Blakemore agrees. ‘Ideally, an agreement like a post-nup would be dealt with in advance of marriage (i.e. as a pre-nup), but if that isn’t the case or circumstances have changed then it is best to be straightforward. Your first concern may be to avoid upsetting your partner but being straightforward is always the kindest approach. I think the area to be wary of is that the other person does not think of it as a precursor to divorce.’

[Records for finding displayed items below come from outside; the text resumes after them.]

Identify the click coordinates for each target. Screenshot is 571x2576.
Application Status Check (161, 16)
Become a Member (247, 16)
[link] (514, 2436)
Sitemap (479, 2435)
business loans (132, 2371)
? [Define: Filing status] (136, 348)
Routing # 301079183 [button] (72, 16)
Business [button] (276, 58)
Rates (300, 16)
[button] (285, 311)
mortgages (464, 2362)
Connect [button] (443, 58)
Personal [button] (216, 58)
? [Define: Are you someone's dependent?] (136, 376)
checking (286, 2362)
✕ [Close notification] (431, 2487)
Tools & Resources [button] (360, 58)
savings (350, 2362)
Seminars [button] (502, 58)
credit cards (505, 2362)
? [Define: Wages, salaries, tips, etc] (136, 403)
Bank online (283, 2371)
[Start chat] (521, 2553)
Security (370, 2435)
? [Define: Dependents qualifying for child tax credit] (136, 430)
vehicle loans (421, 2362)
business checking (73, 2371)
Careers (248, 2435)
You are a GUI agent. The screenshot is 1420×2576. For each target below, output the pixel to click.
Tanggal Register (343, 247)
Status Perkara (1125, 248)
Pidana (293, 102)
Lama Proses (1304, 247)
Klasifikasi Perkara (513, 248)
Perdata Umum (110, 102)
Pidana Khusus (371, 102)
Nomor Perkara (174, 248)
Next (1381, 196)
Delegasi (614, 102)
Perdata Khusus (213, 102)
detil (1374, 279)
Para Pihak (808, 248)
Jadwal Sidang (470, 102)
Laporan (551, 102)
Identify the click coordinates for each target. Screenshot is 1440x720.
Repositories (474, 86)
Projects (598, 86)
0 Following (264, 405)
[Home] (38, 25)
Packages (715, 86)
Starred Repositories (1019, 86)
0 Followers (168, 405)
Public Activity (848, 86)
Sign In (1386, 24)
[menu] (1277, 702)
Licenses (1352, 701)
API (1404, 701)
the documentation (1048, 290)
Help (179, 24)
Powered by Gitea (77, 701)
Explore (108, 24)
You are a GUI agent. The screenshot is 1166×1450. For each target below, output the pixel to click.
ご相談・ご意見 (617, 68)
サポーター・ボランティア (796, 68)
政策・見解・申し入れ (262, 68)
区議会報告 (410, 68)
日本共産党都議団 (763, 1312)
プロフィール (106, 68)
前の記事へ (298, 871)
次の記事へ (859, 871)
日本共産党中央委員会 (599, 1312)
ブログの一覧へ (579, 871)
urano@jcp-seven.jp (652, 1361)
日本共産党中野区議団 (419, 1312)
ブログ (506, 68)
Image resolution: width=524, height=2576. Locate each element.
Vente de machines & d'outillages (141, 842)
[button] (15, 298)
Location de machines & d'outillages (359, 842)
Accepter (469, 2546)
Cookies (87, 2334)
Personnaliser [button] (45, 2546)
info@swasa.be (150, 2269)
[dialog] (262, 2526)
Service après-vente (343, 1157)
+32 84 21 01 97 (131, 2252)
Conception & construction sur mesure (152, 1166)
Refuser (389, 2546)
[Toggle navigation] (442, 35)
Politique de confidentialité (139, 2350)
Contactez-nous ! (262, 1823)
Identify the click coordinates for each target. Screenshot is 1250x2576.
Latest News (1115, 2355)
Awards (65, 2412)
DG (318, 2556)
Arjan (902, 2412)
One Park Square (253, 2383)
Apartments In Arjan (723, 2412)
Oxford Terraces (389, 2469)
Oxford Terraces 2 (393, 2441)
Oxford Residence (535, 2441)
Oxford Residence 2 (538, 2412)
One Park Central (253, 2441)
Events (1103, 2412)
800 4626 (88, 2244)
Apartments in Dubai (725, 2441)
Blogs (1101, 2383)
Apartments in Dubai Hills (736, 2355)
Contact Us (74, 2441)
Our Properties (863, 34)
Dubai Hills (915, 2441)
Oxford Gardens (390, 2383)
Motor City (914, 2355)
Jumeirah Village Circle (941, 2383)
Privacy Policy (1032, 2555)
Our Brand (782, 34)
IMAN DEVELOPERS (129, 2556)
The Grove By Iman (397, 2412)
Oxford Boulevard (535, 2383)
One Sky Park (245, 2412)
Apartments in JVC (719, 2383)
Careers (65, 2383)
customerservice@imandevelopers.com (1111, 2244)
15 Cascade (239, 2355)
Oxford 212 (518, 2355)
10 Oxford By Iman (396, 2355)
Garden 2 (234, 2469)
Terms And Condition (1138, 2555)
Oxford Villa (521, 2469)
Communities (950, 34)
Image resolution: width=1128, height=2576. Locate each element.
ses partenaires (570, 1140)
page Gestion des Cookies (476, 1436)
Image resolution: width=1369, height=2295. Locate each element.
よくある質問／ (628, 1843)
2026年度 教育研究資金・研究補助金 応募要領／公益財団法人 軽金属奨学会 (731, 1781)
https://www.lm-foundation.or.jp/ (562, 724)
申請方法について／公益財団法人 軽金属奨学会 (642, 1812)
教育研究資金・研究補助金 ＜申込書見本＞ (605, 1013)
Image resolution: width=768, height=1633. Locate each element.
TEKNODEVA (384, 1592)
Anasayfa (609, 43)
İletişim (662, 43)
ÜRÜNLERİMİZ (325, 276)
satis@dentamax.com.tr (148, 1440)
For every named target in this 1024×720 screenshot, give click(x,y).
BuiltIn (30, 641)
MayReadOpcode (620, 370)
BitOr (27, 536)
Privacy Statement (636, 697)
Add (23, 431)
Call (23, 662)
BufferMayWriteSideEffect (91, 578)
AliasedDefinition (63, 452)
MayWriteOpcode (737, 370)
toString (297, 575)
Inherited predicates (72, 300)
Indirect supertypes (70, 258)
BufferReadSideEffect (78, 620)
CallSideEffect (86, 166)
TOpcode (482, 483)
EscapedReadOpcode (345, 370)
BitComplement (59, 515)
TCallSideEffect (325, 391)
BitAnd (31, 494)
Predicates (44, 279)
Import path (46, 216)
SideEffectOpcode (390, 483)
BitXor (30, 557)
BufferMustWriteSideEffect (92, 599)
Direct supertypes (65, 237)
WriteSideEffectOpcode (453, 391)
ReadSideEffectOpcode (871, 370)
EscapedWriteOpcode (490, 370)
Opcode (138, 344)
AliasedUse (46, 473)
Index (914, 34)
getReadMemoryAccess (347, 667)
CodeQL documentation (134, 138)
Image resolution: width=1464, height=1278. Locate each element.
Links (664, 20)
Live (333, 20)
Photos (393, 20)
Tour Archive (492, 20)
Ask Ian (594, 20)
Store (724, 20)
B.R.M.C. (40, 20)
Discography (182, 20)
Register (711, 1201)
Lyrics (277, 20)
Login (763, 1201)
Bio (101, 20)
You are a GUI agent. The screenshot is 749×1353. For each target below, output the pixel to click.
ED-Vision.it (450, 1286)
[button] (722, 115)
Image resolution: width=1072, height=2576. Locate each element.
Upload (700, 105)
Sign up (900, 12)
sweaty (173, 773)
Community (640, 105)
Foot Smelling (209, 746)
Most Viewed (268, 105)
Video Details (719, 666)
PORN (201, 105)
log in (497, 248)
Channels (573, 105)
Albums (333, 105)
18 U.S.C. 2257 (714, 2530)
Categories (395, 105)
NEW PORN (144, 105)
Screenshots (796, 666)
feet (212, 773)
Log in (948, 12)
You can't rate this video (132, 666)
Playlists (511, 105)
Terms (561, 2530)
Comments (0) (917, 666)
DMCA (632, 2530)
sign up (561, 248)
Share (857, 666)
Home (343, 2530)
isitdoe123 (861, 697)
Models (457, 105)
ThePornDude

She adds: ‘This can be harder with post-nups, as the obvious question from the other person is ‘why now?’ Talking about it in the context of a change of circumstance can be helpful, or in terms of trying to avoid mistakes that others have made. If you have children, you could talk about it in the context of how you would want to minimise areas of conflict to reduce any impact on them, and also save money to enable you both to be in a position to provide for the children. You insure against burglary not assuming that bad things are going to happen, but to make things as painless as possible if they do – post-nups are the same.’